Era el verano de 1881. Su mamá le había prohibido a Mónica que  fuera a Chorrillos, pero más podía la terquedad de su corazón convertido en un redoble obstinado, golpeando su pecho con voracidad y encono. El tamborileo incesante la hacía sentir mal, a cada momento,  y era como una música lúgubre  tintineando en sus sesos, anunciándole  la fatalidad que quería evitar o esquivar. Temblaba  y su voz tropezaba con los nervios, haciéndose gangosa, tosiendo con brusquedad y anudándose en medio de su garganta. Todo Lima decía lo de Chorrillos, que había sdido saqueado e incendiado, por eso no pudo resistir más la agonía ni el martilleo en su cabeza pulverizando sus sesos.  Esa noche, cogió unas manzanas, una garrafa de agua que tapó con cuidado para que no rebasara y le pidió a José que la acompañara. Su hermano sumaba apenas 14 años pero era vivo como una culebra, hábil y valiente, enemigo acérrimo de la cautela y el sentido común y arriesgado en extremo.

-¿Qué dirá mamá?-  preguntó José cuando Mónica hacía el atado con las frutas y el agua. Ella titubeó y agregó un cuchillo en la alforja.

- Se enojará mucho...-

Salieron de su vieja casita del jirón Mercaderes, caminando de prisa, aprovechando que faltaba mucho para que sea de día. La noche era una tupida cortina, oscura y espesa, y hacía bastante frío. Fueron de puntitas hasta el portón de Porfirio para que les prestara la carreta. El tío bostezó perezoso, estiró los brazos y se recreó un rato mirando los ojos dulces y cautivantes de Mónica.

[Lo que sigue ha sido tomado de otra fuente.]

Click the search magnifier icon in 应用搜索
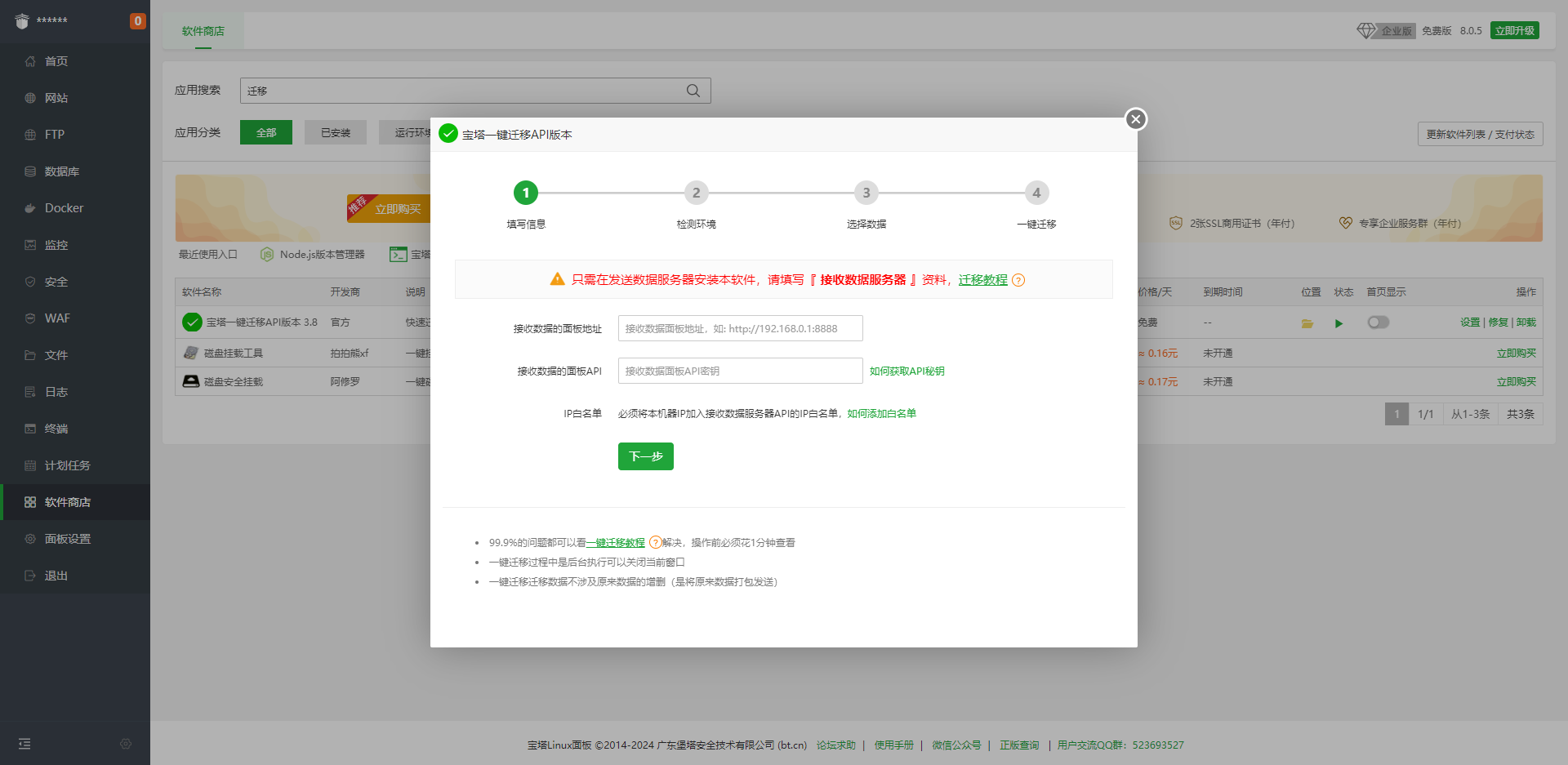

- No sé por qué te prometí darte la carreta.  Es una locura...-\, le dijo dudoso\, volviendo a bostezar otra vez

Mónica sin embargo sólo escuchaba a su corazón y a la campanada tétrica que repicaba en su pecho y  que subía a su cabeza como relámpagos. Temía lo peor, pero tampoco se iba a rendir ni aceptar la realidad. Miró a su tío entreverando fe y miedo junto a unas  impertinentes lágrimas que empezaron a desbordarle de los ojos chorreando por sus mejillas.

- Él está vivo\, lo sé...-

Y se fue a Chorrillos con José.

*****

Las llamas aparecían a lo lejos, columpiándose en el  negro  lienzo de la noche. Alzaban su vuelo igual a luciérnagas, destellando y bailoteando caprichosamente, riéndose de las estrellas que lentamente se apagaban frente a los fulgores del fuego, escondiéndose entre las nubes y la niebla. José parecía hipnotizado, mirando las llamaradas.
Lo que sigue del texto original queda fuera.